PRACTICAL 3: POWDER FLOW

Objective:

i.                    To evaluate powder flowability of various sizes of sand using hoppers with different size and orifice.

ii.                  To study the factors that influence powder flowability.

Introduction:

Powder flowability is defined as the ease of flow and relates to the change of mutual position of individual particles forming the powder bed. Powder flowability is very important in tablet and capsule manufacturing. Each powder of certain material has distinct flowability. Powder flowability is important because it ensures uniform feeding from container or hopper to equipments thus uniform tablet and capsule weight. This experiment is conducted to observe the flow of different sizes sand through hopper of various openings and orifice to understand the flowability.

Apparatus: Hoppers with size: 8mm, 10mm, 11mm, 13mm and 16mm.

Material: Sand with size: 335µm, 500µm, 850µm and various size.

Procedure:

1.      5 hoppers with various sizes such as 8mm, 10mm, 11mm, 13mm, and 16mm were taken.

2.      Sand with 335 µm, 500 µm, 850 µm and various size were collected to be used during the experiment.

3.      The orifice of the hopper was closed and 100g of the sand was poured into the hopper.

4.      The orifice of the hopper was then opened and the sand was allowed to flow out.
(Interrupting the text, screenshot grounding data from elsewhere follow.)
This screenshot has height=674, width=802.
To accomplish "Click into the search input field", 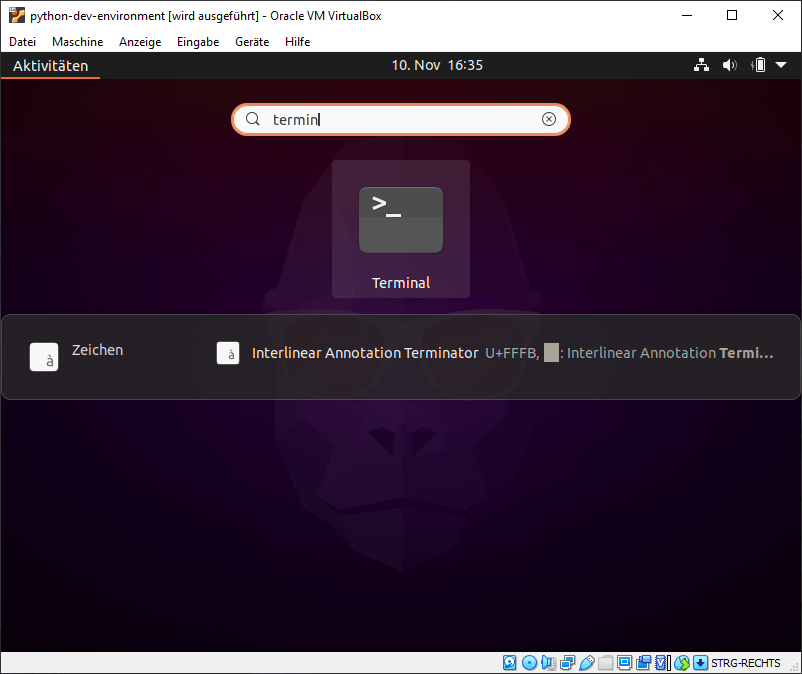I will pyautogui.click(x=400, y=119).
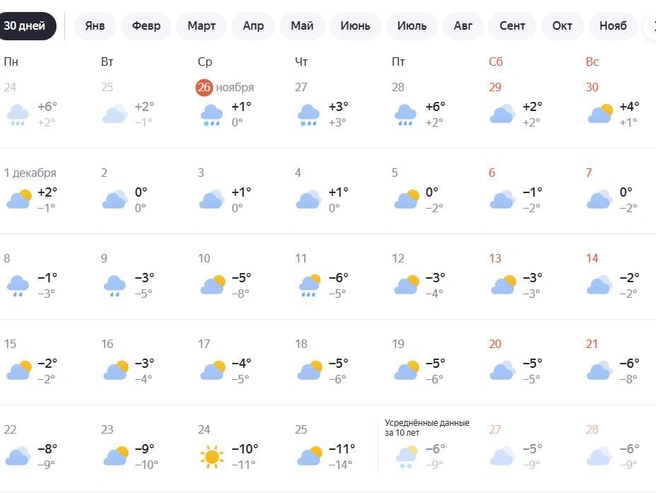This screenshot has width=656, height=493.
Task: Select the 30 дней tab
Action: click(27, 26)
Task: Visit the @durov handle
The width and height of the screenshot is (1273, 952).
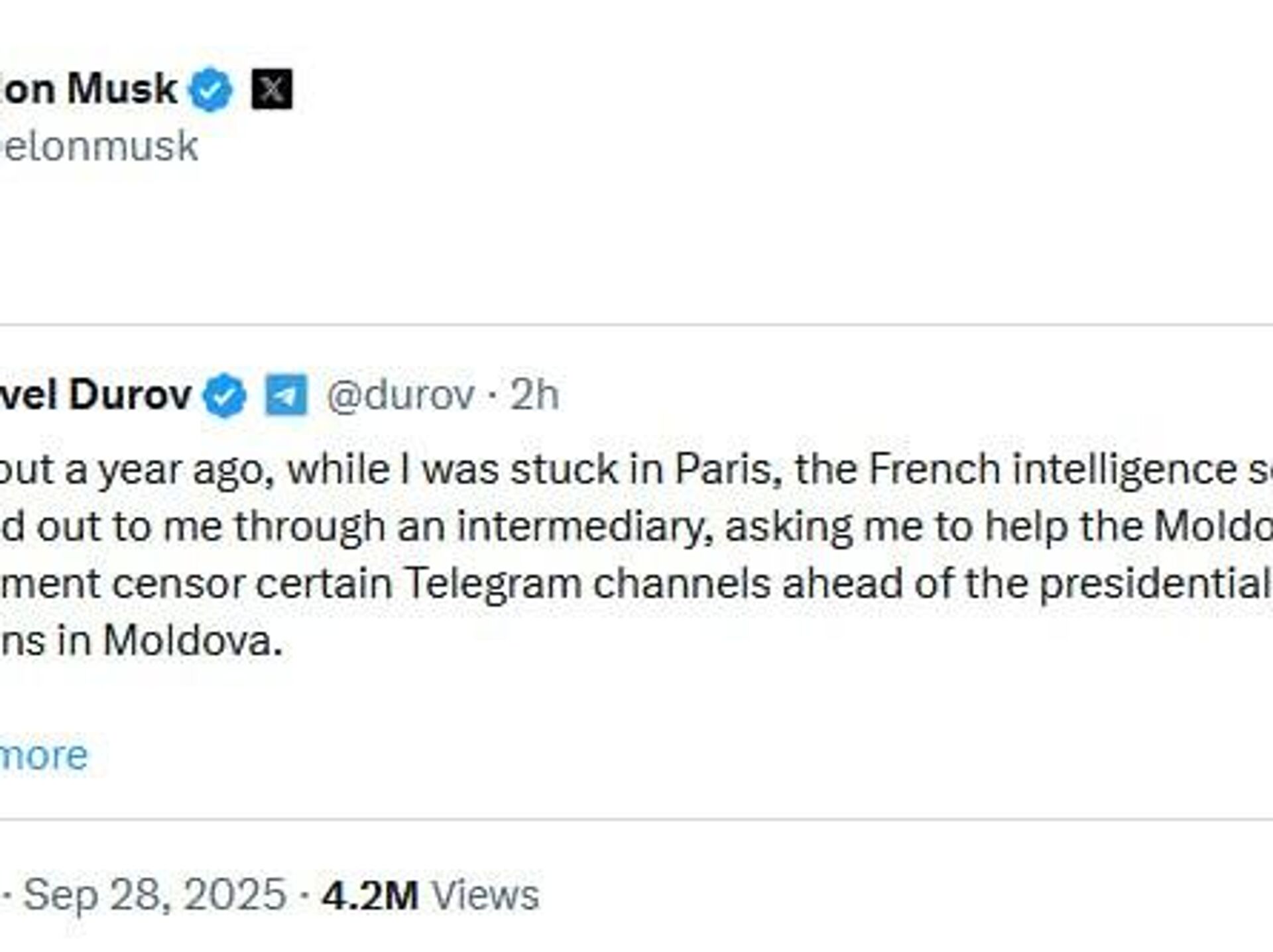Action: pyautogui.click(x=400, y=395)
5.      Time required for all the sand to flow out from the hopper was taken.

6.      The steps were repeated using different sand and different size of hoppers.

Result:

Time required for all the sands to flow out from the hopper of various size (s)
Hopper orifice size Sand size	8mm	10mm	11mm	13mm	16mm
335 µm	26.63	11.49	7.90	3.98	3.56
500 µm	21.15	9.36	5.98	3.26	2.25
850 µm	18.97	8.20	5.73	2.89	1.78
Various size	10.66	10.41	7.94	3.45	3.21

Discussion:

The experiment above allowed us to study about hopper flow rate. Hopper flow rate is the rate at which powder discharges from hopper. Hopper flow rate is the simplest method of determining powder flowability directly. By dividing the discharged powder mass by this time, a flow rate is obtained which can be used for quantitative comparison of different powders.
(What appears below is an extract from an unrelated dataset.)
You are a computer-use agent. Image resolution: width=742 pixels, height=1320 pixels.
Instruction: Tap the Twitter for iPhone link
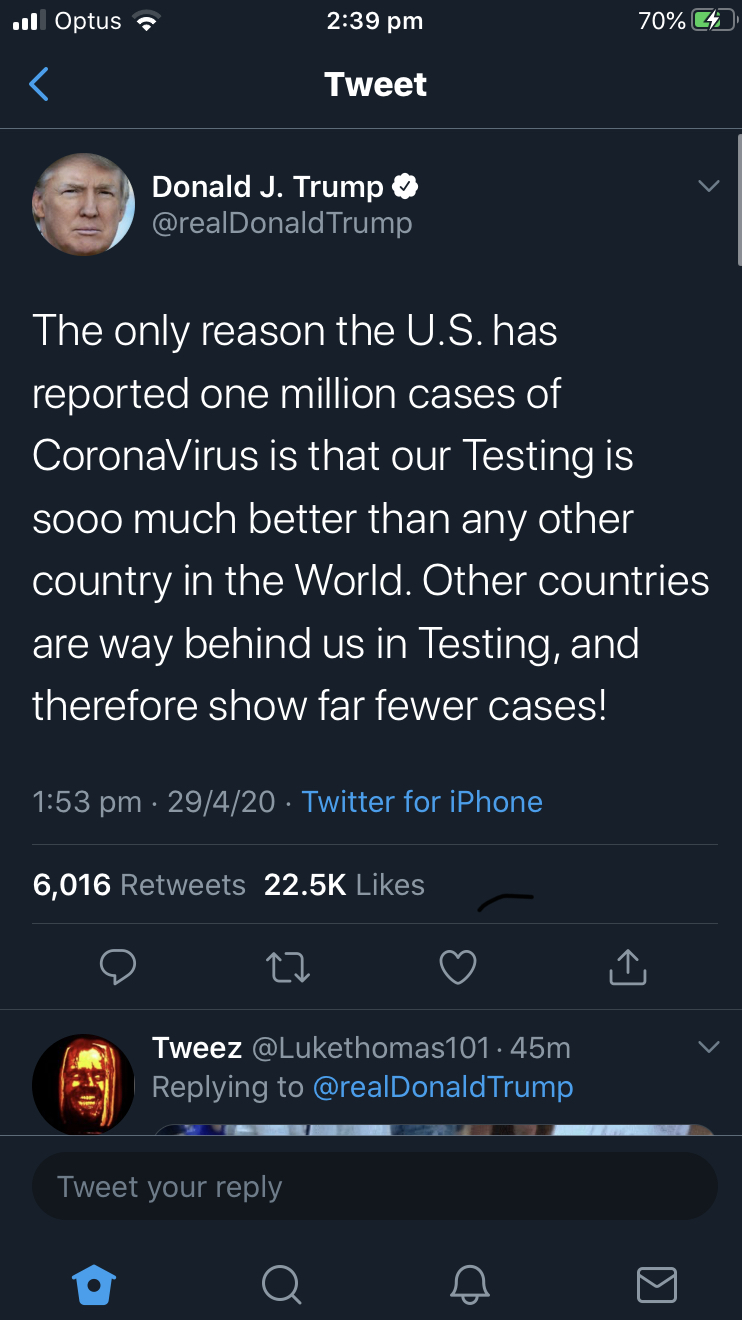pos(422,801)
            Based on the results obtained, sand size with 850 µm required the shortest time to flow out completely form the hopper among other size of sand. From this, we know that the bigger the particles size, the better the flowability. Meanwhile, shortest time was required for the sand to flow out from hopper with orifice size of 16mm diameter.  This means that bigger the size of hopper orifice, faster the sand flow out from the hopper. Although various size of sand flowed out from hopper with orifice size of 8mm diameter was with the fastest rate, but the flowability of various size of sand vary with its content. If the sample of  various size of sand taken has big proportion of large particles, then it will flow smoother compared to those with big proportion of fine particles. However, some particles may stuck at the orifice of hopper and slow down the flow rate. This made the time taken for sand to flow out completely inaccurate.

Questions:

1.      What are the factors that affect the powder flowability?

Those factors are cohesion and adhesion force of particle, particle size effects, particle shape, particle density and packing geometry.

2.      Based on the experiment above, which sand and size of hopper give the best powder flowability?

Based on the result, sand with 850µm and hopper with 16mm orifice diameter give the best powder flowability.

3.      What methods can be used to improve powder flowability?

These methods are through alteration of particles size and size distribution by manipulating proportion of coarser and finer particles. By altering particle shape or texture through process spray drying and temperature-cycling crystallization can improve the flowability. Besides that, flowability can be improved by reducing electrostatic forces and moisture content. Addition of glidants such as magnesium oxide and silicon treated powders increases the flowability. Alteration of process conditions to reduce frictional contacts by the usage of vibrantion-assisted hoppers and force feeders are also measures to improve power flowability.

Conclusion:

As a conclusion, the time required to allow sand to flow out of the hopper is dependent on the diameter of the hopper orifice and the size of sand particles. Bigger particle size has higher flow rate. The time required for the sand to flow out of hopper is inversely proportional hopper rate flow.